[Opening Recorded information section]

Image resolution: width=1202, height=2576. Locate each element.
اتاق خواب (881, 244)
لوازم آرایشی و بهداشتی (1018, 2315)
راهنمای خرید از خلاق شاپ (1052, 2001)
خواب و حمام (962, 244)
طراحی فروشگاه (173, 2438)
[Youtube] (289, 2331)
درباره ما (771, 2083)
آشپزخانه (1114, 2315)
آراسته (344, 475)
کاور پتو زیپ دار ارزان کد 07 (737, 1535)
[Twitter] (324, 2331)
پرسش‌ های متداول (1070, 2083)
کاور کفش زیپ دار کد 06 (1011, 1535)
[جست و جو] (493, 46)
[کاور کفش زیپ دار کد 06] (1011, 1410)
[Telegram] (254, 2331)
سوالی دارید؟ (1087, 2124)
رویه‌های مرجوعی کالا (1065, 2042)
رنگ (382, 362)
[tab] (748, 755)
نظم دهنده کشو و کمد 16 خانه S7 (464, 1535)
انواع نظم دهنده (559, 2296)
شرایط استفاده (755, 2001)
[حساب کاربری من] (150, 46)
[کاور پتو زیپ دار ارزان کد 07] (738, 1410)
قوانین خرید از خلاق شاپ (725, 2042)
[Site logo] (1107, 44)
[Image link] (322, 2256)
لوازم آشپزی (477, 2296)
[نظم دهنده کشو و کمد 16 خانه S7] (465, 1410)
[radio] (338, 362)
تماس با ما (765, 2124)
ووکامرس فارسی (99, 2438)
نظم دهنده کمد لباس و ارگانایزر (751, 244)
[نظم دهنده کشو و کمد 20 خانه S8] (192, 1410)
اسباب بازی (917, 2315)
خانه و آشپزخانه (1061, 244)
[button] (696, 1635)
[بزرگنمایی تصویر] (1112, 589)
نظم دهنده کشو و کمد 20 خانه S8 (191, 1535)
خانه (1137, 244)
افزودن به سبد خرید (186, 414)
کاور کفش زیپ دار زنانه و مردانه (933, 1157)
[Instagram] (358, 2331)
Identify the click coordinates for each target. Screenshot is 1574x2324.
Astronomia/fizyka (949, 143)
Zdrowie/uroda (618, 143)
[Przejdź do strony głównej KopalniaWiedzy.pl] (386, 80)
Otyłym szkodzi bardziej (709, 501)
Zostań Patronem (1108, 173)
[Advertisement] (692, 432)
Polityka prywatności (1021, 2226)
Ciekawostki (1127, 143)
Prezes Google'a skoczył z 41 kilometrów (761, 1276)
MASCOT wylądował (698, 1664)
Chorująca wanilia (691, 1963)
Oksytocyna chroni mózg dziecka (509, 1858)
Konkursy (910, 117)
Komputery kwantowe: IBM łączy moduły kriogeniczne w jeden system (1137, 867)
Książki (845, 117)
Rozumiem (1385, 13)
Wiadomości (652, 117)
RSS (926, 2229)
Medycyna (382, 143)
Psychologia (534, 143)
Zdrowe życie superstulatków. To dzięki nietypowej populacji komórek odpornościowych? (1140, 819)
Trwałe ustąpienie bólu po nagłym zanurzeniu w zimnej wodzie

[Closing Recorded information section]

— Work item —
From the entries above, pull out each line that includes "خرید".

— Written response —
راهنمای خرید از خلاق شاپ (1052, 2001)
قوانین خرید از خلاق شاپ (725, 2042)
افزودن به سبد خرید (186, 414)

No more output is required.